*Work item:*
Copy every record exactly, with nothing left out.

*Data to process:*
Segment Open
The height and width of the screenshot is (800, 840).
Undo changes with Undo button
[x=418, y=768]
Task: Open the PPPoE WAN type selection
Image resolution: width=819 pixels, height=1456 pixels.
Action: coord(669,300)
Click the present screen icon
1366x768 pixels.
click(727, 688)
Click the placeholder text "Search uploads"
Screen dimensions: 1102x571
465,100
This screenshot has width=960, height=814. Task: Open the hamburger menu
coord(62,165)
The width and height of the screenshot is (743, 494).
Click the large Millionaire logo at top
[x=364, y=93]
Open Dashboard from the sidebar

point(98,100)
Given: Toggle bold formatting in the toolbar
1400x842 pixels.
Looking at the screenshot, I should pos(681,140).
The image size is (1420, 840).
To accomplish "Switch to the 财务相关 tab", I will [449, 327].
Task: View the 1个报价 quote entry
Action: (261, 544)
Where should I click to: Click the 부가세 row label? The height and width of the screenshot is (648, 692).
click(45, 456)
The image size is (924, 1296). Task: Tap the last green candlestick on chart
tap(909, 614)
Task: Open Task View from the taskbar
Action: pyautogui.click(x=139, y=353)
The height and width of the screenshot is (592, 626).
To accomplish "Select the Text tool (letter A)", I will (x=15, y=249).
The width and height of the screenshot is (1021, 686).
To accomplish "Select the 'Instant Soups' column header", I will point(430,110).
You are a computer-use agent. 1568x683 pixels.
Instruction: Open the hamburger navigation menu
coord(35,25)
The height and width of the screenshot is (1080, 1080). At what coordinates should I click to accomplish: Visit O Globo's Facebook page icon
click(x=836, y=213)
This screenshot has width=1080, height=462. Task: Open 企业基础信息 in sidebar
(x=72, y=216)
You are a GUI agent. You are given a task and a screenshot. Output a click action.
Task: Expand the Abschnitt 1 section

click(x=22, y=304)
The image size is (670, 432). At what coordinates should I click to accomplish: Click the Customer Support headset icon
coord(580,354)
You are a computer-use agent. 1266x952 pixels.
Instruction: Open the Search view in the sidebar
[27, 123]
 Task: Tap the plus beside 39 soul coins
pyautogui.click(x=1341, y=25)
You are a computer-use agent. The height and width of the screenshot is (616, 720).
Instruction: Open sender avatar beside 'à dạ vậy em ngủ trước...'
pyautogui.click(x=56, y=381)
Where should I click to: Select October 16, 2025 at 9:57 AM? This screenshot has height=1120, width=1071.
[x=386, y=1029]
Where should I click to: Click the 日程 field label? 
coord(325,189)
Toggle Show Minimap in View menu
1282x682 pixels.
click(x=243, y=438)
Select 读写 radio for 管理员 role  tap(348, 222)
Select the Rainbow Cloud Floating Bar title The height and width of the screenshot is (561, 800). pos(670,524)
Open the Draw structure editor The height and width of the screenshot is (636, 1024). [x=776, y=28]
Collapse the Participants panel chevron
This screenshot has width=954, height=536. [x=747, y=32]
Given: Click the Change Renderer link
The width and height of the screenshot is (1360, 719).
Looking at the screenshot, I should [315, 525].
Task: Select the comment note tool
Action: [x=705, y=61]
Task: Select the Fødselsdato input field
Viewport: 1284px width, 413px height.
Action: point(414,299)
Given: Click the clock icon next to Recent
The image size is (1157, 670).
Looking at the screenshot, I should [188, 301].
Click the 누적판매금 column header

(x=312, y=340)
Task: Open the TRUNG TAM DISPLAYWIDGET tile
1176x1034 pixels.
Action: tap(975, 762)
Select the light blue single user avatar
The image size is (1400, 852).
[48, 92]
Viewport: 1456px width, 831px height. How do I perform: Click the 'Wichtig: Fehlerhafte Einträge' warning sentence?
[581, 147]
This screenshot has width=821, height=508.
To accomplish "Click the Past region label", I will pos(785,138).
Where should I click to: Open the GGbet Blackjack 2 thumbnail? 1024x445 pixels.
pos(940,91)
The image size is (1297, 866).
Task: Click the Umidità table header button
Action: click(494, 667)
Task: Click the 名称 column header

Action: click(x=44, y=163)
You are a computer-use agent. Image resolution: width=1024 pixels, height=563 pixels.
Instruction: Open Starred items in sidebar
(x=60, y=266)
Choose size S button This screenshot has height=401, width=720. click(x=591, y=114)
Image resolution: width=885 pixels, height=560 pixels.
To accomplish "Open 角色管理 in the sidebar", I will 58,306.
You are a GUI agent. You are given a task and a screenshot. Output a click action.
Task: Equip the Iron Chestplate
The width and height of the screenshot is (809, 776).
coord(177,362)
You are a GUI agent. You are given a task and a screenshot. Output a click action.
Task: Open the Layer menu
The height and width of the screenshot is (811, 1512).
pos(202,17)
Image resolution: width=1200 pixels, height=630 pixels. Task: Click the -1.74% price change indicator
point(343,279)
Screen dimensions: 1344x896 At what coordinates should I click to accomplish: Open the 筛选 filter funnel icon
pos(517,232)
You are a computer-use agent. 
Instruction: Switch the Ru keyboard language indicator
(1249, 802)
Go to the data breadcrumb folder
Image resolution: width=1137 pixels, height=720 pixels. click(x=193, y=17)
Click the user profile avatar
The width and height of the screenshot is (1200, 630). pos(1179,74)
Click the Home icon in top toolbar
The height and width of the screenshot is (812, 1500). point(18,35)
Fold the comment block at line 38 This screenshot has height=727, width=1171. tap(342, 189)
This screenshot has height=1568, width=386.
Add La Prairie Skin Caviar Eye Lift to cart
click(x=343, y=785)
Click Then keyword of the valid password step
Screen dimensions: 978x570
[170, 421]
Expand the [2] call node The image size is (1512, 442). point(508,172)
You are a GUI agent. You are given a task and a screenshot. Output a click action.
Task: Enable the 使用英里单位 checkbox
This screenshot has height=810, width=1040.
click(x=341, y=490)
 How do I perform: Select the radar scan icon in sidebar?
Segment Closed
*Task output:*
The height and width of the screenshot is (800, 840).
Undo changes with Undo button
[x=418, y=768]
Task: Open the PPPoE WAN type selection
Image resolution: width=819 pixels, height=1456 pixels.
Action: coord(669,300)
Click the present screen icon
1366x768 pixels.
click(727, 688)
Click the placeholder text "Search uploads"
Screen dimensions: 1102x571
465,100
This screenshot has width=960, height=814. Task: Open the hamburger menu
coord(62,165)
The width and height of the screenshot is (743, 494).
Click the large Millionaire logo at top
[x=364, y=93]
Open Dashboard from the sidebar

point(98,100)
Given: Toggle bold formatting in the toolbar
1400x842 pixels.
Looking at the screenshot, I should pos(681,140).
The image size is (1420, 840).
To accomplish "Switch to the 财务相关 tab", I will [449, 327].
Task: View the 1个报价 quote entry
Action: (261, 544)
Where should I click to: Click the 부가세 row label? The height and width of the screenshot is (648, 692).
click(45, 456)
The image size is (924, 1296). Task: Tap the last green candlestick on chart
tap(909, 614)
Task: Open Task View from the taskbar
Action: pyautogui.click(x=139, y=353)
The height and width of the screenshot is (592, 626).
To accomplish "Select the Text tool (letter A)", I will (x=15, y=249).
The width and height of the screenshot is (1021, 686).
To accomplish "Select the 'Instant Soups' column header", I will point(430,110).
You are a computer-use agent. 1568x683 pixels.
Instruction: Open the hamburger navigation menu
coord(35,25)
The height and width of the screenshot is (1080, 1080). At what coordinates should I click to accomplish: Visit O Globo's Facebook page icon
click(x=836, y=213)
This screenshot has width=1080, height=462. Task: Open 企业基础信息 in sidebar
(x=72, y=216)
You are a GUI agent. You are given a task and a screenshot. Output a click action.
Task: Expand the Abschnitt 1 section

click(x=22, y=304)
The image size is (670, 432). At what coordinates should I click to accomplish: Click the Customer Support headset icon
coord(580,354)
You are a computer-use agent. 1266x952 pixels.
Instruction: Open the Search view in the sidebar
[27, 123]
 Task: Tap the plus beside 39 soul coins
pyautogui.click(x=1341, y=25)
You are a computer-use agent. The height and width of the screenshot is (616, 720).
Instruction: Open sender avatar beside 'à dạ vậy em ngủ trước...'
pyautogui.click(x=56, y=381)
Where should I click to: Select October 16, 2025 at 9:57 AM? This screenshot has height=1120, width=1071.
[x=386, y=1029]
Where should I click to: Click the 日程 field label? 
coord(325,189)
Toggle Show Minimap in View menu
1282x682 pixels.
click(x=243, y=438)
Select 读写 radio for 管理员 role  tap(348, 222)
Select the Rainbow Cloud Floating Bar title The height and width of the screenshot is (561, 800). pos(670,524)
Open the Draw structure editor The height and width of the screenshot is (636, 1024). [x=776, y=28]
Collapse the Participants panel chevron
This screenshot has width=954, height=536. [x=747, y=32]
Given: Click the Change Renderer link
The width and height of the screenshot is (1360, 719).
Looking at the screenshot, I should [315, 525].
Task: Select the comment note tool
Action: [x=705, y=61]
Task: Select the Fødselsdato input field
Viewport: 1284px width, 413px height.
Action: point(414,299)
Given: Click the clock icon next to Recent
The image size is (1157, 670).
Looking at the screenshot, I should [188, 301].
Click the 누적판매금 column header

(x=312, y=340)
Task: Open the TRUNG TAM DISPLAYWIDGET tile
1176x1034 pixels.
Action: tap(975, 762)
Select the light blue single user avatar
The image size is (1400, 852).
[48, 92]
Viewport: 1456px width, 831px height. How do I perform: Click the 'Wichtig: Fehlerhafte Einträge' warning sentence?
[581, 147]
This screenshot has width=821, height=508.
To accomplish "Click the Past region label", I will pos(785,138).
Where should I click to: Open the GGbet Blackjack 2 thumbnail? 1024x445 pixels.
pos(940,91)
The image size is (1297, 866).
Task: Click the Umidità table header button
Action: click(494, 667)
Task: Click the 名称 column header

Action: click(x=44, y=163)
You are a computer-use agent. Image resolution: width=1024 pixels, height=563 pixels.
Instruction: Open Starred items in sidebar
(x=60, y=266)
Choose size S button This screenshot has height=401, width=720. click(x=591, y=114)
Image resolution: width=885 pixels, height=560 pixels.
To accomplish "Open 角色管理 in the sidebar", I will 58,306.
You are a GUI agent. You are given a task and a screenshot. Output a click action.
Task: Equip the Iron Chestplate
The width and height of the screenshot is (809, 776).
coord(177,362)
You are a GUI agent. You are given a task and a screenshot. Output a click action.
Task: Open the Layer menu
The height and width of the screenshot is (811, 1512).
pos(202,17)
Image resolution: width=1200 pixels, height=630 pixels. Task: Click the -1.74% price change indicator
point(343,279)
Screen dimensions: 1344x896 At what coordinates should I click to accomplish: Open the 筛选 filter funnel icon
pos(517,232)
You are a computer-use agent. 
Instruction: Switch the Ru keyboard language indicator
(1249, 802)
Go to the data breadcrumb folder
Image resolution: width=1137 pixels, height=720 pixels. click(x=193, y=17)
Click the user profile avatar
The width and height of the screenshot is (1200, 630). pos(1179,74)
Click the Home icon in top toolbar
The height and width of the screenshot is (812, 1500). point(18,35)
Fold the comment block at line 38 This screenshot has height=727, width=1171. tap(342, 189)
This screenshot has height=1568, width=386.
Add La Prairie Skin Caviar Eye Lift to cart
click(x=343, y=785)
Click Then keyword of the valid password step
Screen dimensions: 978x570
[170, 421]
Expand the [2] call node The image size is (1512, 442). point(508,172)
You are a GUI agent. You are given a task and a screenshot. Output a click action.
Task: Enable the 使用英里单位 checkbox
This screenshot has height=810, width=1040.
click(x=341, y=490)
 How do I perform: Select the radar scan icon in sidebar?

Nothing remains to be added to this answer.